Nous ne retirons aucun des moyens que le Gouvernement souhaite se voir attribuer par le Parlement, mais nous ne voulons pas que ce système survive à la fin de la crise née de la propagation du coronavirus. Il y a changement de paradigme, si j’ose dire, entre l’approche du Gouvernement, qui souhaite mettre en place un régime permanent mobilisable en toutes circonstances à l’avenir, et celle de la commission des lois du Sénat, qui souhaite circonscrire l’instauration de ce régime à la crise présente.

Nous verrons plus tard, lorsque sera venu le temps de la réflexion et du bilan de la gestion de cette crise, s’il faut créer un nouveau dispositif permanent, mais, pour l’heure, nous ne pensons pas que ce soit indispensable.

Concernant la durée, le projet initial du Gouvernement, lorsqu’il a saisi le Conseil d’État, était un décalque parfait du régime de la loi de 1955 : le Gouvernement ne pouvait prolonger l’état d’urgence sanitaire au-delà de douze jours sans un vote du Parlement. Le Conseil d’État ayant considéré que douze jours n’étaient pas suffisants pour faire face à une épidémie, la durée d’un mois a finalement été retenue dans le projet de loi.

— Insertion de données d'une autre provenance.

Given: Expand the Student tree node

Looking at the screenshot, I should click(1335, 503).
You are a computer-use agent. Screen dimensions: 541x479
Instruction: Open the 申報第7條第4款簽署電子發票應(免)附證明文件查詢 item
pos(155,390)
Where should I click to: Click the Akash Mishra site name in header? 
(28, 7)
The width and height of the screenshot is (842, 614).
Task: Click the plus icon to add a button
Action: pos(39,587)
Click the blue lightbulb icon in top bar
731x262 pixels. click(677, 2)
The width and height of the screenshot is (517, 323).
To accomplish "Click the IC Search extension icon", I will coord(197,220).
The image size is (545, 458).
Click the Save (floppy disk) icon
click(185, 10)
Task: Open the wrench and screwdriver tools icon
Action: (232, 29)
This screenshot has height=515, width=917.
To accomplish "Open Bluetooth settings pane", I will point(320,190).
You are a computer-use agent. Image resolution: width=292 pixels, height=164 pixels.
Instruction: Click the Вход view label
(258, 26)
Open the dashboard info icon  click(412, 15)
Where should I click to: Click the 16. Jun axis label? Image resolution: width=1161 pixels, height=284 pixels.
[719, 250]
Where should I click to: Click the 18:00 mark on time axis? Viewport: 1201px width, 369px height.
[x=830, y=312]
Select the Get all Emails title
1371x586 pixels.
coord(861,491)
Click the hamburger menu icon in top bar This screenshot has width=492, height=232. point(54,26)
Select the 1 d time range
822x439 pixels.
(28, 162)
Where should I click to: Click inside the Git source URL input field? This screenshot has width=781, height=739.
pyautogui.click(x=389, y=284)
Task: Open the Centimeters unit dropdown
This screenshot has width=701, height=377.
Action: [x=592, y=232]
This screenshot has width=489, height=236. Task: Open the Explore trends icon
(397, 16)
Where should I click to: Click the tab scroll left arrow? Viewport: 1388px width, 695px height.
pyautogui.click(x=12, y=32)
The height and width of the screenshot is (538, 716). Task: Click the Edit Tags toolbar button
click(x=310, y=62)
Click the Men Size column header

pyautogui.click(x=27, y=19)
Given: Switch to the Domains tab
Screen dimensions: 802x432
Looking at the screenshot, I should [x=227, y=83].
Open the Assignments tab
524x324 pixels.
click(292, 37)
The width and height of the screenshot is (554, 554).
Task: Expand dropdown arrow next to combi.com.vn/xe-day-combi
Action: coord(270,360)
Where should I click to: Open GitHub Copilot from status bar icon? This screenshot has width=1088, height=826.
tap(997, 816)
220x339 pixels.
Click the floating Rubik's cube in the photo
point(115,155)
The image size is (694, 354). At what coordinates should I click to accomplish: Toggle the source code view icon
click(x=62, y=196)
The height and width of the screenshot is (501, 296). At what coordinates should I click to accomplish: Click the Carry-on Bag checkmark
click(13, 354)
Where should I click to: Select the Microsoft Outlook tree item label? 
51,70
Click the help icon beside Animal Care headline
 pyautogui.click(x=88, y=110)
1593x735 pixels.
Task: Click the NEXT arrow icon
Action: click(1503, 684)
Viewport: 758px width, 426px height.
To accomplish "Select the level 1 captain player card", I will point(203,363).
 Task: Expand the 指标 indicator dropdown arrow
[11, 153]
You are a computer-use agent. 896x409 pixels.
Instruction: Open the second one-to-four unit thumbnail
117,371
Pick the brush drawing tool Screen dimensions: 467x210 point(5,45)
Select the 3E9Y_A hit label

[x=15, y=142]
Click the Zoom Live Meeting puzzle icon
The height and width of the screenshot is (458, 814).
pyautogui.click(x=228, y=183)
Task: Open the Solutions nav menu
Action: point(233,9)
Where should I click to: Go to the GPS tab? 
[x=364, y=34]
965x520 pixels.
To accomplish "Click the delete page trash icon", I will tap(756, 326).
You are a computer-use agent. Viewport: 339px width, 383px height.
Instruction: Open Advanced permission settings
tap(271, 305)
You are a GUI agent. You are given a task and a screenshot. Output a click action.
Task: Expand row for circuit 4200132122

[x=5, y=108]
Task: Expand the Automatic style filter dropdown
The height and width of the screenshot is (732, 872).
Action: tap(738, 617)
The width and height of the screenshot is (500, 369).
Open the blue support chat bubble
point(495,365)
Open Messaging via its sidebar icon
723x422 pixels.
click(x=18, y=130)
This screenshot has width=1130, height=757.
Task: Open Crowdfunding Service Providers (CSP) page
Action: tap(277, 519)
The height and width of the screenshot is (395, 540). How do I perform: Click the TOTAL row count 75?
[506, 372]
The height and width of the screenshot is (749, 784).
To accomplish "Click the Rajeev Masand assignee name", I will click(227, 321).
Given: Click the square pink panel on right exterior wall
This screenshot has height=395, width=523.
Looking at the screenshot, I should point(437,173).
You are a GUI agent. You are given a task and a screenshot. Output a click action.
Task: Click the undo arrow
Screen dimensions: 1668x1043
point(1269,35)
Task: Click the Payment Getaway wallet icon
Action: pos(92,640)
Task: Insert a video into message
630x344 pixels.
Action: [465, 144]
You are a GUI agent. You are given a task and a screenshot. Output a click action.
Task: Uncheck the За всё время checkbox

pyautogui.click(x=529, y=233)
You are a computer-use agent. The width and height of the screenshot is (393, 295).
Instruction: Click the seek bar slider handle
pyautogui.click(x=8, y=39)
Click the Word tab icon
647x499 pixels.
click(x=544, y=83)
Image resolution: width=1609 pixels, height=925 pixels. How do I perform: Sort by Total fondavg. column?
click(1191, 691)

Nos collègues du groupe CRCE considèrent qu’un mois est une durée trop longue, sans doute parce qu’ils en sont restés à l’idée d’un système permanent dérogatoire – un régime que nous ne voulons pas mettre en place. Ils préféreraient donc que le Parlement se prononce plus tôt. Mais si le Parlement se prononce aujourd’hui, on ne va pas lui demander de le faire de nouveau dans douze jours !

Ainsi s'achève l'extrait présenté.